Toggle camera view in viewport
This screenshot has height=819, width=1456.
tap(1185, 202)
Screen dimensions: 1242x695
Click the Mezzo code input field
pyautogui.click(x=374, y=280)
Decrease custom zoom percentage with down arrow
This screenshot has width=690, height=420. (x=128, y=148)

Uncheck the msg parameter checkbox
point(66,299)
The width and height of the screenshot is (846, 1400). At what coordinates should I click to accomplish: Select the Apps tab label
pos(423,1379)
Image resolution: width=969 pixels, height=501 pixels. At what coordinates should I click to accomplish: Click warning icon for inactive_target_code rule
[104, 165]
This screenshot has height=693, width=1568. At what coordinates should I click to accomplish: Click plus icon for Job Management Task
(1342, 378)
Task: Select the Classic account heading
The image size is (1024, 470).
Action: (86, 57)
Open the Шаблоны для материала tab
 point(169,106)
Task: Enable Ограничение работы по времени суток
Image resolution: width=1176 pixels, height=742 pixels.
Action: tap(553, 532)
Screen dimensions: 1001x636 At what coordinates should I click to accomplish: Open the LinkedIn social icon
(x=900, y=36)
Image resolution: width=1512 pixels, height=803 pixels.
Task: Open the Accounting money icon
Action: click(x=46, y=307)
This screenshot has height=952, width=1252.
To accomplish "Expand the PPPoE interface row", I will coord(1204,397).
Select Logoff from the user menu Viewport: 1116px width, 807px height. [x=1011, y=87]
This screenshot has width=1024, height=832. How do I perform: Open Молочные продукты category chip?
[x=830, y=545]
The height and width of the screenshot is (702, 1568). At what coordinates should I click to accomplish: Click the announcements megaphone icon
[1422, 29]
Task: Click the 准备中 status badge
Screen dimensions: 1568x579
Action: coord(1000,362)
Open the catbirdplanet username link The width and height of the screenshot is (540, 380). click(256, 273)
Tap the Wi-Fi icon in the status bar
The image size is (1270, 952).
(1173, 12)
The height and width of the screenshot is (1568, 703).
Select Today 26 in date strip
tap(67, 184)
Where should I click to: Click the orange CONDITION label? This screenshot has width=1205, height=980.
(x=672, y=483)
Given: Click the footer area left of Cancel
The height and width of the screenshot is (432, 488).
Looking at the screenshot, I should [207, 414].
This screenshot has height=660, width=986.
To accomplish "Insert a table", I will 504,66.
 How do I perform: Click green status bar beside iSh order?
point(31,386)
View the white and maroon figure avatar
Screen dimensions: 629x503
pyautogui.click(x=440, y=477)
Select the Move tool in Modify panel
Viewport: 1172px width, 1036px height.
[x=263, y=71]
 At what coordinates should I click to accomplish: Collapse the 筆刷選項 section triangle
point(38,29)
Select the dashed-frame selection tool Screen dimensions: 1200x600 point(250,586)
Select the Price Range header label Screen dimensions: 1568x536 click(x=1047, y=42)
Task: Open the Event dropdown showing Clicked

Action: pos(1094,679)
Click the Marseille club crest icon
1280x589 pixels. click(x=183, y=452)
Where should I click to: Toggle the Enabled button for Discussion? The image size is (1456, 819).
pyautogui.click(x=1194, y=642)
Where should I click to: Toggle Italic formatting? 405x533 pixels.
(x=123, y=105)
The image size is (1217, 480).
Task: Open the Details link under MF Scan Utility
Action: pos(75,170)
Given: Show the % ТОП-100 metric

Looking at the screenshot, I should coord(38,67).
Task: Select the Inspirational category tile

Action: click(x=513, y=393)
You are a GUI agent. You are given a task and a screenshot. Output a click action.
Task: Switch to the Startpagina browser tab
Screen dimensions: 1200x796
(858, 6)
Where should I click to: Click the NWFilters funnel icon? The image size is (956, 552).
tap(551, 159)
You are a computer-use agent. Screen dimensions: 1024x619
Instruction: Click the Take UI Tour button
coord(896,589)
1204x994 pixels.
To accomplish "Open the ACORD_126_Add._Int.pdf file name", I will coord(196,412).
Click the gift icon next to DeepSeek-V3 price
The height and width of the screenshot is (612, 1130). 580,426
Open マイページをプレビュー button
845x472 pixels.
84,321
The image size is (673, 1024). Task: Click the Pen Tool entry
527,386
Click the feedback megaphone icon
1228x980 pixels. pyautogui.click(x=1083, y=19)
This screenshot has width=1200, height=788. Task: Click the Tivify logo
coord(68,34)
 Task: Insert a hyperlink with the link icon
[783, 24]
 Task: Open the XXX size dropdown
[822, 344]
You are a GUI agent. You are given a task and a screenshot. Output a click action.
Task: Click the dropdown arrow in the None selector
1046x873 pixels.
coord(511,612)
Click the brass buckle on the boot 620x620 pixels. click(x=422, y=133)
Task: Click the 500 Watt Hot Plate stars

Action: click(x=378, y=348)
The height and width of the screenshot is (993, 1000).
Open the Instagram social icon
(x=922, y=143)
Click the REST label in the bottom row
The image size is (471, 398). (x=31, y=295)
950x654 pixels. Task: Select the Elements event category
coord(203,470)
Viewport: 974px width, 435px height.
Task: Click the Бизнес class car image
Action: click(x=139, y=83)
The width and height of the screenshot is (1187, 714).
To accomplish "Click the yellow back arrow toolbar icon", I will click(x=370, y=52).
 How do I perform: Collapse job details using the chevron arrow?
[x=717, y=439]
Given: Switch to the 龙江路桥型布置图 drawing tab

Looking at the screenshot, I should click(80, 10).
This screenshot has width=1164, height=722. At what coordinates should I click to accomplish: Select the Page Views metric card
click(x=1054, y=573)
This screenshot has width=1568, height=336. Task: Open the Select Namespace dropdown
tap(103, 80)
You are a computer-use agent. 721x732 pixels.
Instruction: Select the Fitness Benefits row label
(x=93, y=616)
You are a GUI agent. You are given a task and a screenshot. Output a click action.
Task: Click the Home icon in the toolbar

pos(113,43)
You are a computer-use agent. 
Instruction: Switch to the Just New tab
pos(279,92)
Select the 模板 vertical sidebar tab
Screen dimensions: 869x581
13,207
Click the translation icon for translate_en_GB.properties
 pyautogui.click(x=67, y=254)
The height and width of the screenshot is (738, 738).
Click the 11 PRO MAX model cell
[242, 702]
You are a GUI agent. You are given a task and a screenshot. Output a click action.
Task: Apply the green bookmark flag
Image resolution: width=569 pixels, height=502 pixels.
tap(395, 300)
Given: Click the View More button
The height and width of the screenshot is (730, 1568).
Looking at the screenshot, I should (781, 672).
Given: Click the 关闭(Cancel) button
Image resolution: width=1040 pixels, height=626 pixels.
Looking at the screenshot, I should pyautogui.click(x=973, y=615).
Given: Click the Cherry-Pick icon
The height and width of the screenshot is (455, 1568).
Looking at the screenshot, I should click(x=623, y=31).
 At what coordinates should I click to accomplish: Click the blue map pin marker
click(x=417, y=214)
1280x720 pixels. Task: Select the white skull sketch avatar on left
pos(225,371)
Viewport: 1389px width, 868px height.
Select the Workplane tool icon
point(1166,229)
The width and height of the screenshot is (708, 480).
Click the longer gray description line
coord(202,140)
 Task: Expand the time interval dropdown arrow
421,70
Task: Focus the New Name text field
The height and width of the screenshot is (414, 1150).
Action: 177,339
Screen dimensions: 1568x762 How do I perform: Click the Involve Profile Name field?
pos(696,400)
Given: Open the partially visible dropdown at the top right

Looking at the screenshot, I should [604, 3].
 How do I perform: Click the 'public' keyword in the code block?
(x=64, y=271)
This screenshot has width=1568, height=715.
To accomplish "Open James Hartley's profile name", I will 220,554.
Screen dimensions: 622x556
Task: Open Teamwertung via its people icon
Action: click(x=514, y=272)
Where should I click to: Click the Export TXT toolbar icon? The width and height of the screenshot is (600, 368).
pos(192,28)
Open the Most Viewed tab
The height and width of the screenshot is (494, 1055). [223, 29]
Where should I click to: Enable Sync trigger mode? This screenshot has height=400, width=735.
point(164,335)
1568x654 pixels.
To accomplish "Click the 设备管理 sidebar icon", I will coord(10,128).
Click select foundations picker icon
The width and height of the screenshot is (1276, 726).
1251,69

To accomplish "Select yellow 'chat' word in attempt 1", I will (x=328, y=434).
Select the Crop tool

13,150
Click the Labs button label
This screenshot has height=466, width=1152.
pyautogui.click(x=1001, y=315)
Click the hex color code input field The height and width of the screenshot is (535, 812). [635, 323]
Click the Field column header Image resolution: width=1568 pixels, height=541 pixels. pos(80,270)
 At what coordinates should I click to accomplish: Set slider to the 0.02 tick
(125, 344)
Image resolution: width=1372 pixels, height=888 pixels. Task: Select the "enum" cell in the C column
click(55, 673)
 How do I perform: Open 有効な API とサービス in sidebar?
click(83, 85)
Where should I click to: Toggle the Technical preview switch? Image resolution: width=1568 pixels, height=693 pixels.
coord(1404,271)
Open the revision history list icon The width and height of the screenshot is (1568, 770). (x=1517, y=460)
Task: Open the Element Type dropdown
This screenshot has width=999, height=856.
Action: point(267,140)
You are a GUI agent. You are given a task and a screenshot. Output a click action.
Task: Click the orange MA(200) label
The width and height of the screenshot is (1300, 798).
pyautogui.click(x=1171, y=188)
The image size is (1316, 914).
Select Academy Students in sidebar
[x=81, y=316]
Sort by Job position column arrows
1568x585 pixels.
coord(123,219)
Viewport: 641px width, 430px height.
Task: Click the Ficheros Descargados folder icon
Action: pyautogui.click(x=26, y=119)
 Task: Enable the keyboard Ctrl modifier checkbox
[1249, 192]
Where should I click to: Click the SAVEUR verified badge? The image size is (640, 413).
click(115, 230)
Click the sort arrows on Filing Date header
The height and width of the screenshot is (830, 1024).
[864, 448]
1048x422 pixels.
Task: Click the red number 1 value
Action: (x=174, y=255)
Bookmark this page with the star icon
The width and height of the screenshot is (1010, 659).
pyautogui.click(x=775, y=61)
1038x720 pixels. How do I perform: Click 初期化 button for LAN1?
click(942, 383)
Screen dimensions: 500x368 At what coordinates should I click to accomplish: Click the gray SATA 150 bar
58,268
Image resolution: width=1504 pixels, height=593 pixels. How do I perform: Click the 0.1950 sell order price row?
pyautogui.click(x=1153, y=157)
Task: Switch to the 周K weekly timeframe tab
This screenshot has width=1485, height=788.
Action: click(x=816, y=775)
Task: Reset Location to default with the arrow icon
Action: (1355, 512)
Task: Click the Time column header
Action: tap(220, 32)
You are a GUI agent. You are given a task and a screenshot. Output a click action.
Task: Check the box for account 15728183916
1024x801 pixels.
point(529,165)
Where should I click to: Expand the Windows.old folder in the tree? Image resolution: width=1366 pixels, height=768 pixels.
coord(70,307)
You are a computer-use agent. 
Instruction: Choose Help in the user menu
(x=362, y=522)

» **Task brief**
Keep both end lines and retype everything in the records above from the line containing "Screen dimensions: 1568x762" through the line containing "1568x654 pixels.", exactly, with nothing else.

» **Output for this task**
Screen dimensions: 1568x762 How do I perform: Click the Involve Profile Name field?
pos(696,400)
Given: Open the partially visible dropdown at the top right

Looking at the screenshot, I should [604, 3].
 How do I perform: Click the 'public' keyword in the code block?
(x=64, y=271)
This screenshot has width=1568, height=715.
To accomplish "Open James Hartley's profile name", I will 220,554.
Screen dimensions: 622x556
Task: Open Teamwertung via its people icon
Action: click(x=514, y=272)
Where should I click to: Click the Export TXT toolbar icon? The width and height of the screenshot is (600, 368).
pos(192,28)
Open the Most Viewed tab
The height and width of the screenshot is (494, 1055). [223, 29]
Where should I click to: Enable Sync trigger mode? This screenshot has height=400, width=735.
point(164,335)
1568x654 pixels.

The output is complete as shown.